Further experiments revealed that the production of SOX2 in tumor stem cells is controlled by another protein, CDC20, which acts through the anaphase-promoting complex (APC). When CDC20 levels were increased, SOX2 expression rose and tumor cells became more capable of forming aggressive growths after being transplanted into mice. Conversely, reducing CDC20 levels curtailed SOX2 production and sharply diminished the stem-like cells’ ability to form tumors.
“The rate of growth in some tumors lacking CDC20 dropped by 95 percent compared with tumors with more typical levels of CDC20,” Kim said.
Analysis of human glioblastoma samples supported the experimental findings: patients whose tumors showed high CDC20 expression tended to have shorter survival after diagnosis, indicating that CDC20 may hold prognostic value in certain glioblastoma subtypes.
Kim’s laboratory is now testing strategies to block CDC20 activity in glioblastoma. One approach under investigation is RNA interference, a method that selectively reduces production of target proteins. RNA interference and related molecular therapies are already being evaluated in clinical trials for other cancers and diseases.
Funding: This research was supported by the National Institutes of Health (NIH), grants K08NS08110, K01AG033724 and P50CA094056; the American Cancer Society; Voices Against Brain Cancer; the Elsa U. Pardee Foundation; the Concern Foundation; and the Duesenberg Research Fund.
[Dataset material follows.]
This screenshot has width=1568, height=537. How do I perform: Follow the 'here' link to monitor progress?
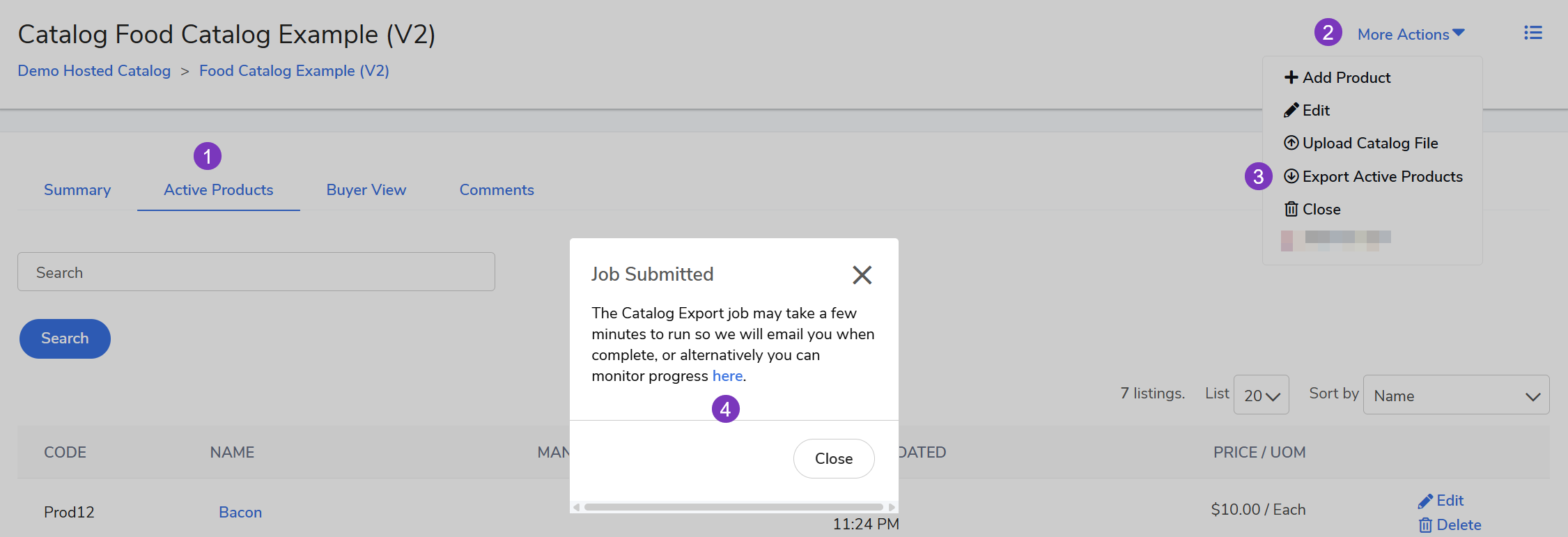tap(727, 376)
Source: Michael C. Purdy – WUSTL
Image Credit: The researchers / Cell Reports
Original Research: “A CDC20-APC/SOX2 Signaling Axis Regulates Human Glioblastoma Stem-like Cells,” Mao DD et al., Cell Reports. Published online June 11, 2015. doi:10.1016/j.celrep.2015.05.027
Abstract
A CDC20-APC/SOX2 Signaling Axis Regulates Human Glioblastoma Stem-like Cells
Highlights
• CDC20-APC drives the invasiveness and self-renewal of glioblastoma stem-like cells
• CDC20 is essential for the in vivo tumorigenicity of glioblastoma stem-like cells
• CDC20-APC operates through SOX2 to control glioblastoma stem-like cell function
• CDC20 is prognostic of overall survival in Proneural subtype glioblastoma patients
Summary
Glioblastoma contains a dynamic subpopulation of glioblastoma stem-like cells (GSCs) that can propagate tumors in vivo and resist standard chemoradiation. Identifying the cell-intrinsic mechanisms that sustain this clinically important cell state could point to new therapeutic strategies. The researchers demonstrate that the mitotic E3 ubiquitin ligase CDC20, acting with the anaphase-promoting complex (CDC20-APC), promotes invasiveness and self-renewal of patient-derived GSCs. CDC20 knockdown reduced, and CDC20 overexpression increased, the ability of human GSCs to form brain tumors in an orthotopic xenograft model. CDC20-APC controls GSC invasion and self-renewal by regulating the pluripotency transcription factor SOX2. These results define a CDC20-APC/SOX2 signaling axis that governs key biological properties of GSCs and suggest that targeting CDC20-APC could be a promising strategy in glioblastoma treatment.